What the exercise asks
Return the data below word for word, but leave out the pictures.

## BEGIN

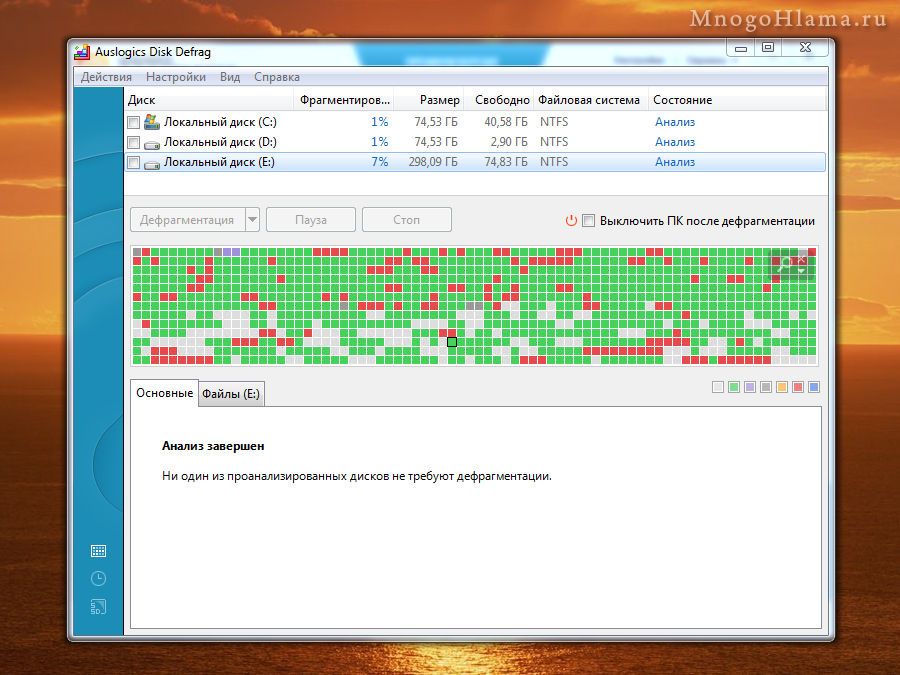This screenshot has height=675, width=900.
Task: Click the drive icon for disk D:
Action: pyautogui.click(x=152, y=142)
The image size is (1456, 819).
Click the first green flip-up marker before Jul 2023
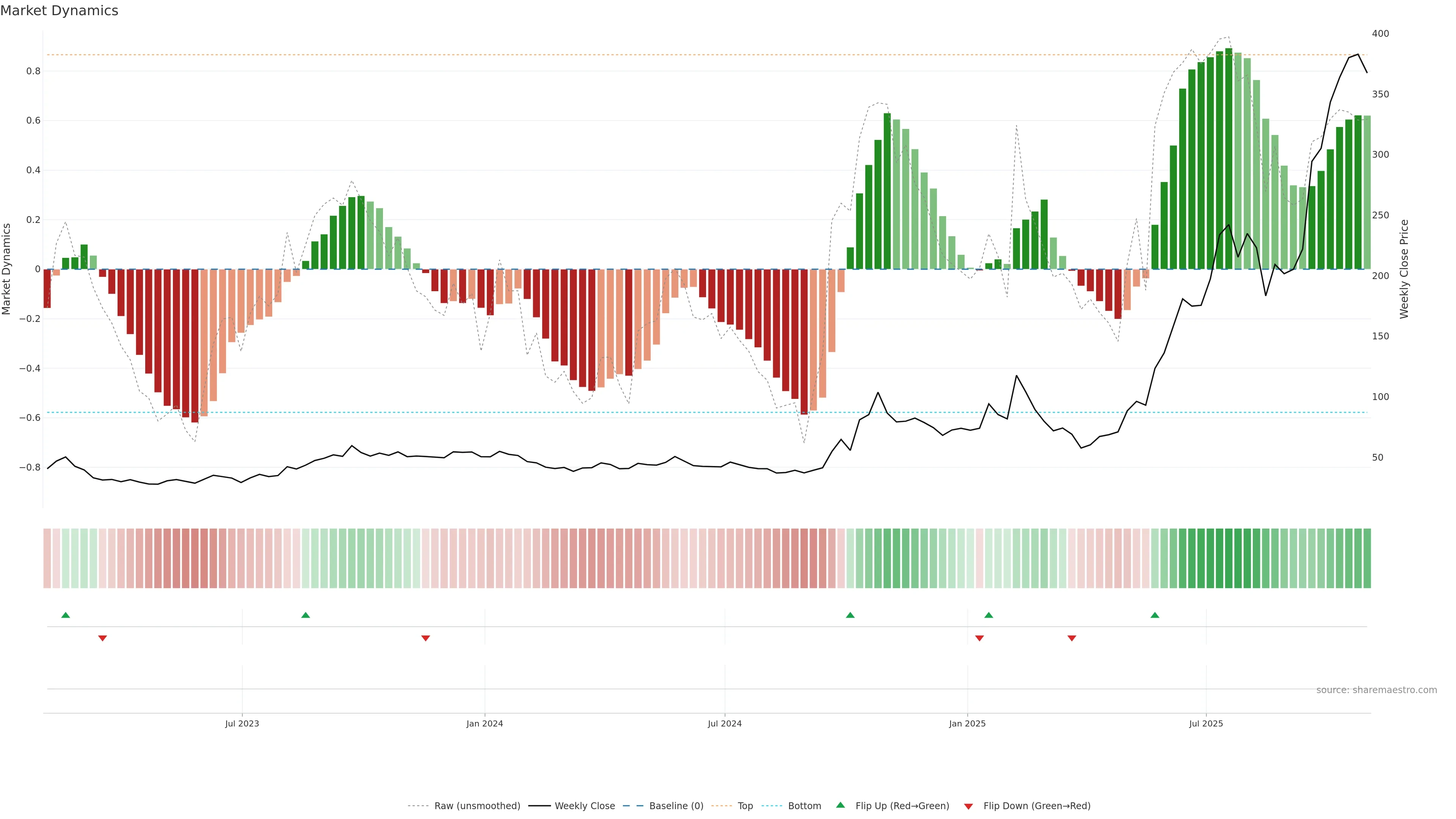(66, 615)
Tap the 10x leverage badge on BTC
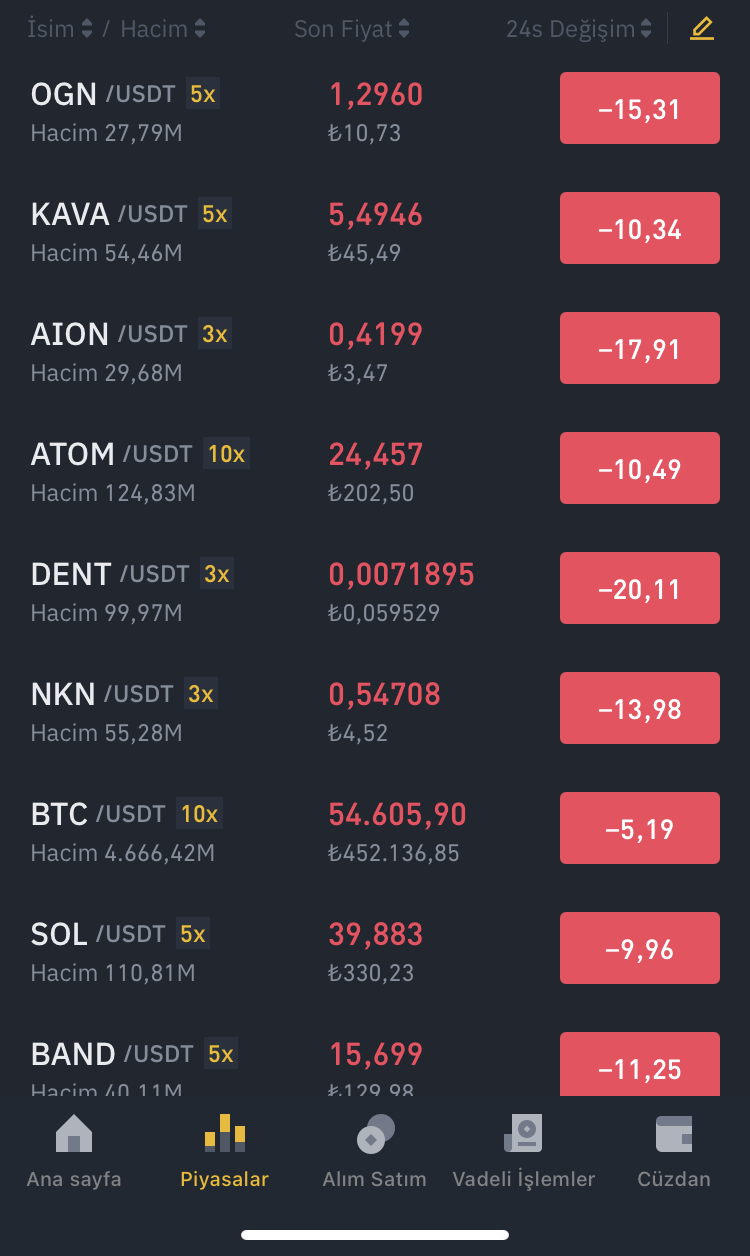The image size is (750, 1256). [199, 814]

## END

Written answer
This screenshot has height=675, width=900.
Task: Click the drive icon for disk D:
Action: pyautogui.click(x=152, y=142)
The image size is (1456, 819).
Click the first green flip-up marker before Jul 2023
(66, 615)
Tap the 10x leverage badge on BTC
The image size is (750, 1256). [199, 814]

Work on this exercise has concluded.